(What you are asked to do):
Would you retype every line below without changing anything?

..............................

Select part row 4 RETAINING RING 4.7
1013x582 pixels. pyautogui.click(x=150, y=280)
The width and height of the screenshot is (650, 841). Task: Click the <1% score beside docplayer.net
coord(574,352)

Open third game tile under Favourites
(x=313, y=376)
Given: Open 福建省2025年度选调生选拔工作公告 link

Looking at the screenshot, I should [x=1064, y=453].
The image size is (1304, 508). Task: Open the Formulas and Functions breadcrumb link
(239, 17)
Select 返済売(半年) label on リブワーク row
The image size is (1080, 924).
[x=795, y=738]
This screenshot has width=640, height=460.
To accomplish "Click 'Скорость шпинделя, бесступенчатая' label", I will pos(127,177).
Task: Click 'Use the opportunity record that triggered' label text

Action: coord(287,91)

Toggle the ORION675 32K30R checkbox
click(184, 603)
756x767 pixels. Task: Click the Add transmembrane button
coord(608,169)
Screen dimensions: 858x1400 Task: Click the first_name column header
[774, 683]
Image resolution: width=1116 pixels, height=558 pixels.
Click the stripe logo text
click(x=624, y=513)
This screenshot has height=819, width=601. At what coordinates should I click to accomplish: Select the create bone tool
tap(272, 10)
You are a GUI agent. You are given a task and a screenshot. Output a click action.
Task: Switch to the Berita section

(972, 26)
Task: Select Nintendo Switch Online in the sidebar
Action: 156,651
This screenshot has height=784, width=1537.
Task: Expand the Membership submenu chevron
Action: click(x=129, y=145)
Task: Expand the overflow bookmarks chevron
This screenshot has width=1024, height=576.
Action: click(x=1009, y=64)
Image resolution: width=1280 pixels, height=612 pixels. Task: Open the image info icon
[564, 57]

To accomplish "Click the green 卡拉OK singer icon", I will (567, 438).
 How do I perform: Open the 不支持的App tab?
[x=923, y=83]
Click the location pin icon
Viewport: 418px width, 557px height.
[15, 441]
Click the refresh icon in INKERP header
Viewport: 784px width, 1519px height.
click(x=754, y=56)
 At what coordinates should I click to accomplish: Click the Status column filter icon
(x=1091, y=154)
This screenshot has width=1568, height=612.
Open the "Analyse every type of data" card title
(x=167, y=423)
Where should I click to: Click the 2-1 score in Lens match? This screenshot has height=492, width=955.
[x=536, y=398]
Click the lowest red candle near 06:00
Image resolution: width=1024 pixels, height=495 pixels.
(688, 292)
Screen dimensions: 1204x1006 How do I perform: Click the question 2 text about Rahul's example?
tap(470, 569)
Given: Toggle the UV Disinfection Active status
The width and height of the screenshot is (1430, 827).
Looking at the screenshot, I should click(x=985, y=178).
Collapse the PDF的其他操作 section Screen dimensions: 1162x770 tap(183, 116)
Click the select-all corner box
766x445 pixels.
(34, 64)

..............................

(Problem solution):
Select part row 4 RETAINING RING 4.7
1013x582 pixels. pyautogui.click(x=150, y=280)
The width and height of the screenshot is (650, 841). Task: Click the <1% score beside docplayer.net
coord(574,352)

Open third game tile under Favourites
(x=313, y=376)
Given: Open 福建省2025年度选调生选拔工作公告 link

Looking at the screenshot, I should [x=1064, y=453].
The image size is (1304, 508). Task: Open the Formulas and Functions breadcrumb link
(239, 17)
Select 返済売(半年) label on リブワーク row
The image size is (1080, 924).
[x=795, y=738]
This screenshot has width=640, height=460.
To accomplish "Click 'Скорость шпинделя, бесступенчатая' label", I will pos(127,177).
Task: Click 'Use the opportunity record that triggered' label text

Action: coord(287,91)

Toggle the ORION675 32K30R checkbox
click(184, 603)
756x767 pixels. Task: Click the Add transmembrane button
coord(608,169)
Screen dimensions: 858x1400 Task: Click the first_name column header
[774, 683]
Image resolution: width=1116 pixels, height=558 pixels.
Click the stripe logo text
click(x=624, y=513)
This screenshot has height=819, width=601. At what coordinates should I click to accomplish: Select the create bone tool
tap(272, 10)
You are a GUI agent. You are given a task and a screenshot. Output a click action.
Task: Switch to the Berita section

(972, 26)
Task: Select Nintendo Switch Online in the sidebar
Action: 156,651
This screenshot has height=784, width=1537.
Task: Expand the Membership submenu chevron
Action: click(x=129, y=145)
Task: Expand the overflow bookmarks chevron
This screenshot has width=1024, height=576.
Action: click(x=1009, y=64)
Image resolution: width=1280 pixels, height=612 pixels. Task: Open the image info icon
[564, 57]

To accomplish "Click the green 卡拉OK singer icon", I will (567, 438).
 How do I perform: Open the 不支持的App tab?
[x=923, y=83]
Click the location pin icon
Viewport: 418px width, 557px height.
[15, 441]
Click the refresh icon in INKERP header
Viewport: 784px width, 1519px height.
click(x=754, y=56)
 At what coordinates should I click to accomplish: Click the Status column filter icon
(x=1091, y=154)
This screenshot has width=1568, height=612.
Open the "Analyse every type of data" card title
(x=167, y=423)
Where should I click to: Click the 2-1 score in Lens match? This screenshot has height=492, width=955.
[x=536, y=398]
Click the lowest red candle near 06:00
Image resolution: width=1024 pixels, height=495 pixels.
(688, 292)
Screen dimensions: 1204x1006 How do I perform: Click the question 2 text about Rahul's example?
tap(470, 569)
Given: Toggle the UV Disinfection Active status
The width and height of the screenshot is (1430, 827).
Looking at the screenshot, I should click(x=985, y=178).
Collapse the PDF的其他操作 section Screen dimensions: 1162x770 tap(183, 116)
Click the select-all corner box
766x445 pixels.
(34, 64)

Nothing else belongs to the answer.